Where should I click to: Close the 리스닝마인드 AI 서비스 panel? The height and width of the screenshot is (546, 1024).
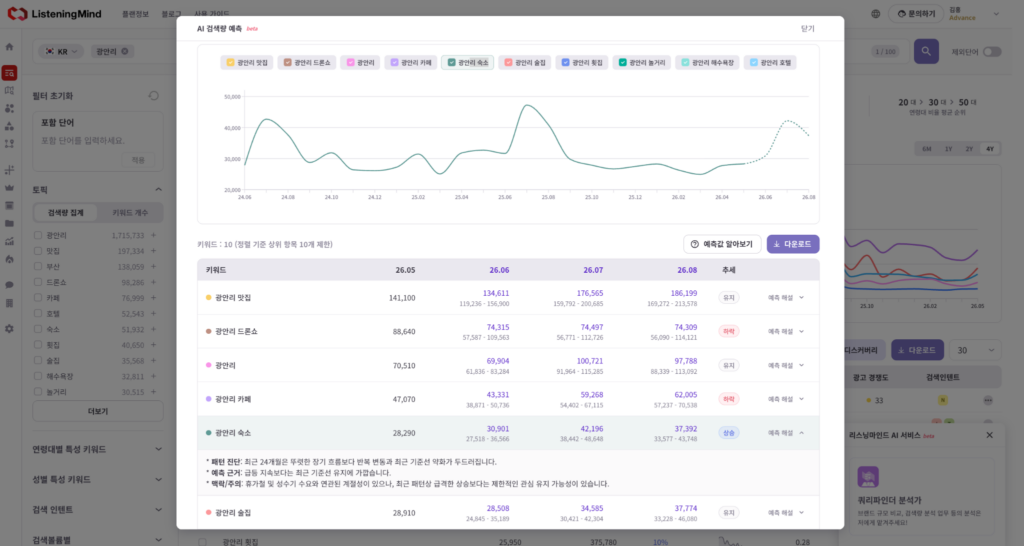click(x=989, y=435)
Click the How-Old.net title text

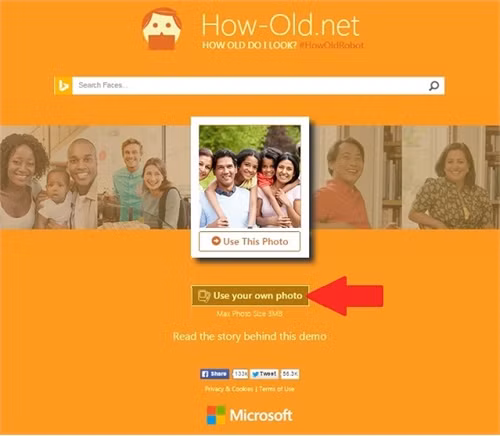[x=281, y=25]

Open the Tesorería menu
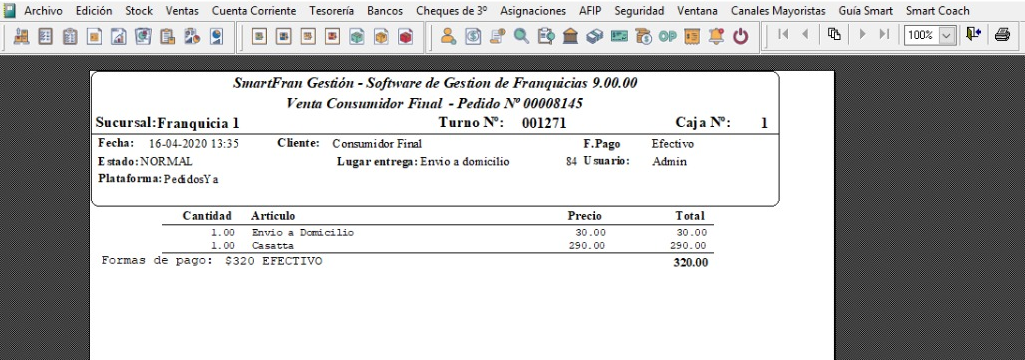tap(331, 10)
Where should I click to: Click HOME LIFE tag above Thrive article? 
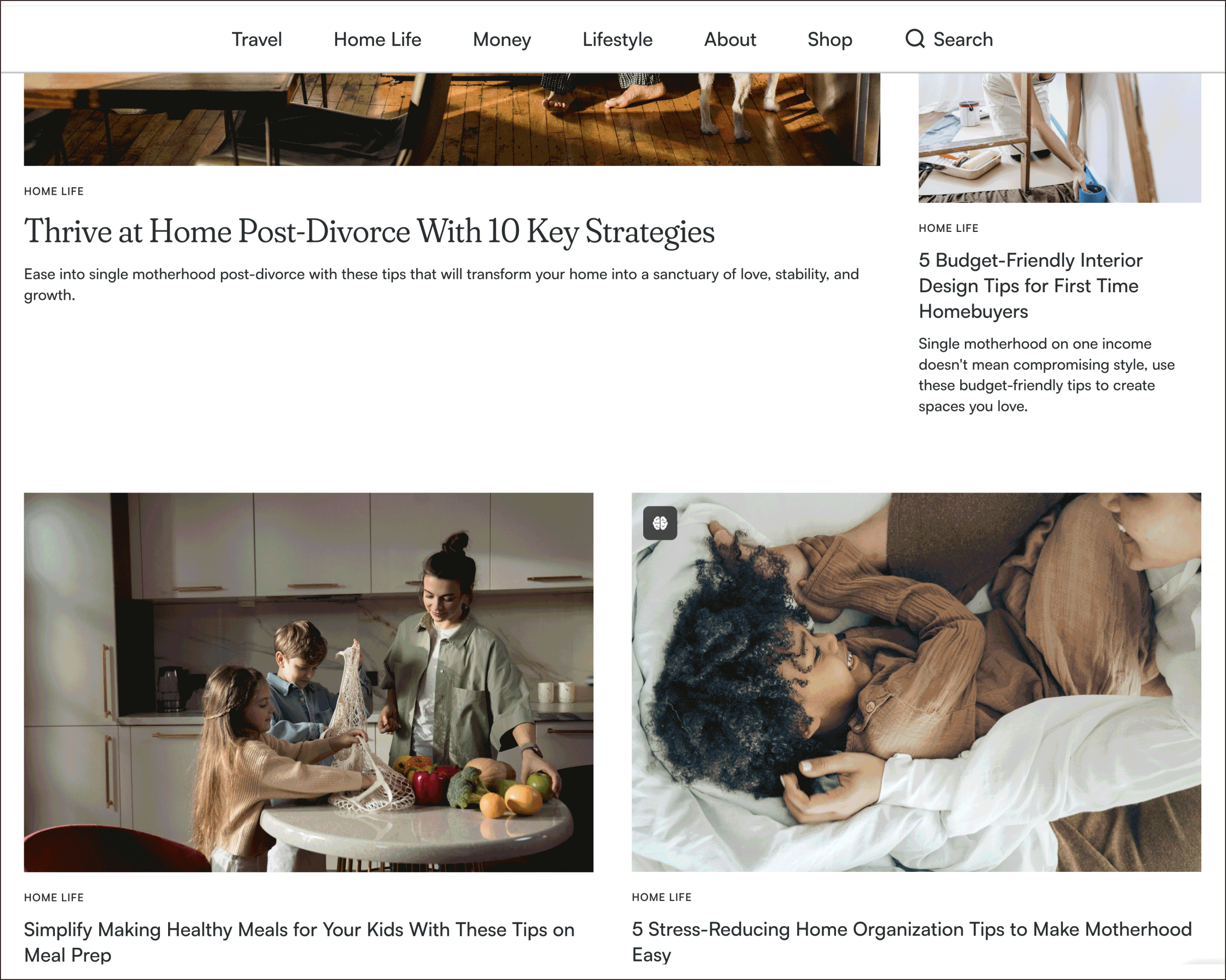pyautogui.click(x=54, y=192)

### The problem
Put every line of the records above into a numbered list, skipping blank lines and leaving the pictures out.

### Result below
1. Where should I click to: Close the 리스닝마인드 AI 서비스 panel? The height and width of the screenshot is (546, 1024).
2. click(x=989, y=435)
3. Click the How-Old.net title text
4. [x=281, y=25]
5. Open the Tesorería menu
6. tap(331, 10)
7. Where should I click to: Click HOME LIFE tag above Thrive article? 
8. pyautogui.click(x=54, y=192)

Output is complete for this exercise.